As an aside IMHO, the Walmart movie download service will not be game changing.  I say this because they are pricing their movies at “near DVD prices”.

YouTube struggling with monetisation?

By | Google, Video | No Comments

I wrote last week that I hoped YouTube would be successful in monetising their traffic and building a profitable business.

News that Viacom, parent company of MTV, has asked YouTube to remove 100,000 clips does not bode well.  This statement from Viacom and some more detail on the issue is reported on e-consultancy.

 “It has become clear that YouTube is unwilling to come to a fair market agreement that would make Viacom content available to YouTube users.”

“Filtering tools promised repeatedly by YouTube and Google have not been put in place, and they continue to host and stream vast amounts of unauthorized video.’

Mobile Search

By | Mobile, Search | 4 Comments

Mobile search 

I was at a great MobileMonday event last night where the topic was mobile search.

There was some really forward thinking discussion about what mobile search is and the challenges of delivering a solution that will be compelling for consumers.  To much of the dialogue on this subject focuses on the big upside story (billions of mobile phones that are very personal devices) and ignores the reasons why mobile search hasn’t really gotten off the ground so far.  In fact Nic Newman of the BBC was honest enough to say that usage of the BBC mobile internet properties is “disappointingly low”.  Other estimates through the evening were that approx 1% of searches are on mobile.

The most important reasons for that, from Nic’s point of view are:

  • Low awareness – most people still don’t realise they can get BBC content on their mobile
  • Findability – even if they know it is there, they can’t find it easily enough
  • Small screen
  • Limited input

Two of those we can do something about in the short term, but two we can’t.

In his opinion the reasons to be optimistic are the success of the mobile internet in Japan and Korea, and research that shows there is a huge untapped need for access to information on the move.  I buy that.  After porn the most common searches on mobile are for taxis, restaurants and take aways – which seems to back up this point.

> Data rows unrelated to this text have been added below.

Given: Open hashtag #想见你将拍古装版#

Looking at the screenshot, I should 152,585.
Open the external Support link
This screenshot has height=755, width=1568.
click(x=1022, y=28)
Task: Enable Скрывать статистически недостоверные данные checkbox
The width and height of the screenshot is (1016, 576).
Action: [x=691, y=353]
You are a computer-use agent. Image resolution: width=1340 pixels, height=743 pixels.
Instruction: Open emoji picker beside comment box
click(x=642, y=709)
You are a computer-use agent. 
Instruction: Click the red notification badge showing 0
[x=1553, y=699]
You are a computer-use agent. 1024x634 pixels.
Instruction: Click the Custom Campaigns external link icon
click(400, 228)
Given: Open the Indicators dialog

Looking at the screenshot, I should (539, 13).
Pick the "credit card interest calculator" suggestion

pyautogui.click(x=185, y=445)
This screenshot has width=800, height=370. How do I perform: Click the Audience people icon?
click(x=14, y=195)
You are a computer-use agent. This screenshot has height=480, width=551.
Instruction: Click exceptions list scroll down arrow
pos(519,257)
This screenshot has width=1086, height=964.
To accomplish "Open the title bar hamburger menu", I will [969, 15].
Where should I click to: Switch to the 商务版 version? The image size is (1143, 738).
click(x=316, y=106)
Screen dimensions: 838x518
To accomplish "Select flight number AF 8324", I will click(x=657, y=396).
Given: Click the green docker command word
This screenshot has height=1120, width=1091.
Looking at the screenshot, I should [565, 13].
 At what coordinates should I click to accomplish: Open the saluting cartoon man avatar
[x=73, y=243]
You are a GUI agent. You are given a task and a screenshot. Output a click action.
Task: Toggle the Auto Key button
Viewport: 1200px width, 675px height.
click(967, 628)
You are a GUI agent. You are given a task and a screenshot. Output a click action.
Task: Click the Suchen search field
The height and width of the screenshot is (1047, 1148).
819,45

There were no forbidden topics last night when Martin Wilson from Yell took the floor – I liked his style – particularly  his focus on delivering a good service on mobile without getting distracted by a lot of the noise that can drown out many good initiatives in this space.  For example Yell mobile is a local search play and Martin was quick to draw out what people want – results delivered to maps, simple services, flat rate tariffs – and what they don’t care about – location based services.  It was refreshing to see someone in his position prepared to move the debate forward publicly by pointing out that 98% of the time we know where we are and 75% of the time we want information for somewhere other than where we are.

One piece of advice Martin had, which I echo, is not to try and bring in different business models just because something is mobile.

There was also a lot of interesting talk about what needs to be done to improve the mobile search experience.  This comes down to

  • query disambiguation using context – lots of good ideas discussed here, none of them new, and all of them quite hard to implement IMHO
  • better delivery of results – the mobile interface makes clicking through multiple links prohibitively painful (some research was presented showing that people give up after 10-12 clicks or scrolls) so improving the speed and putting more info in the search result itself sounds like an intelligent answer – this is where the impressive Steve Ives or Trigenix fame is headed with his new start-up Taptu

Mobile search is a big prize – potentially bigger than desktop search, which would make the winner bigger than Google – always assuming that Google doesn’t win of course.  The challenge for Taptu and the more advanced mobilePeople will be seeing off the competitive threat of the wireline search giants (Google, Yahoo! and Microsoft) whilst finding a way to navigate around operator inertia.  Getting the right balance of white label and own brand strategy will be critical for these companies as they balance the benefits of short term distribution and revenues against long term value creation.